(Dataset items)
"""

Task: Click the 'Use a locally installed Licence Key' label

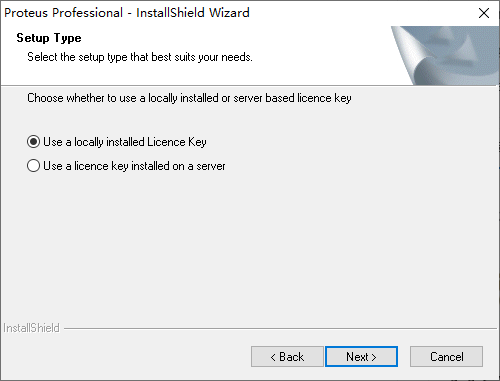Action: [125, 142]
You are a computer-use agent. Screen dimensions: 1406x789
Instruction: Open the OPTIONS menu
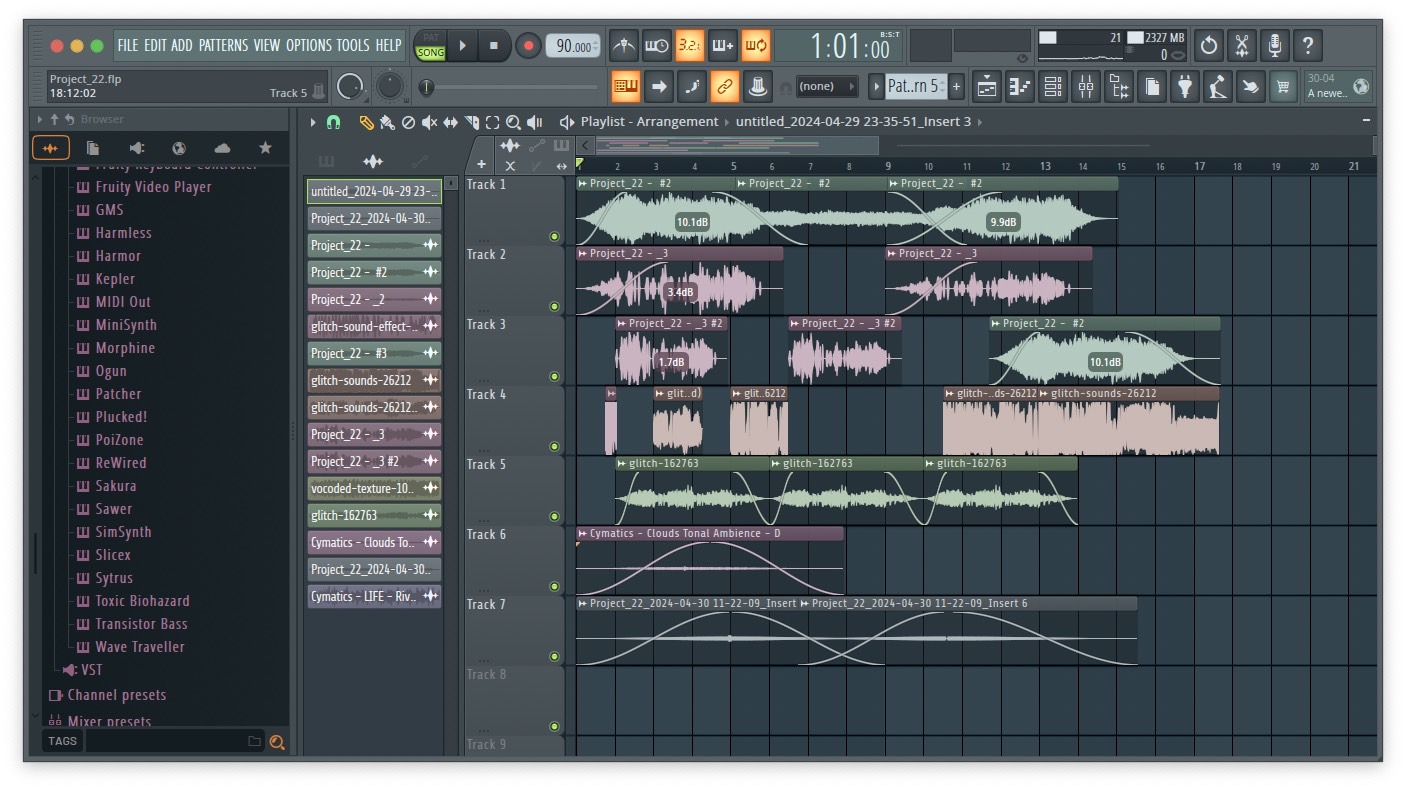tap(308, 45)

"""
"""

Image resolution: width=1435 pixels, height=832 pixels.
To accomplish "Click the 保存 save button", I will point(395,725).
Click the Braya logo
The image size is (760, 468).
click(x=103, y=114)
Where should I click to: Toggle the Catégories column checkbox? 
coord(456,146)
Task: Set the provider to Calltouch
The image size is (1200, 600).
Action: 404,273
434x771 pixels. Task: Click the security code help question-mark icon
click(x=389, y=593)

"""
"""

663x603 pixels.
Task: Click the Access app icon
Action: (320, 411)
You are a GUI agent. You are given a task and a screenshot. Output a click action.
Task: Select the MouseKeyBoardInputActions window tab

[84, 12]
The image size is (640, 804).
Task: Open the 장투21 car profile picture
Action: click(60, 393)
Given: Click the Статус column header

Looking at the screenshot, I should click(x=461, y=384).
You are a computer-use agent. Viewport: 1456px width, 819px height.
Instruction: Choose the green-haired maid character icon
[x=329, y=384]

"""

Assignment: Say how many lines of these records hold the string "computer", giving the number and no other words.

Answer to this problem: 2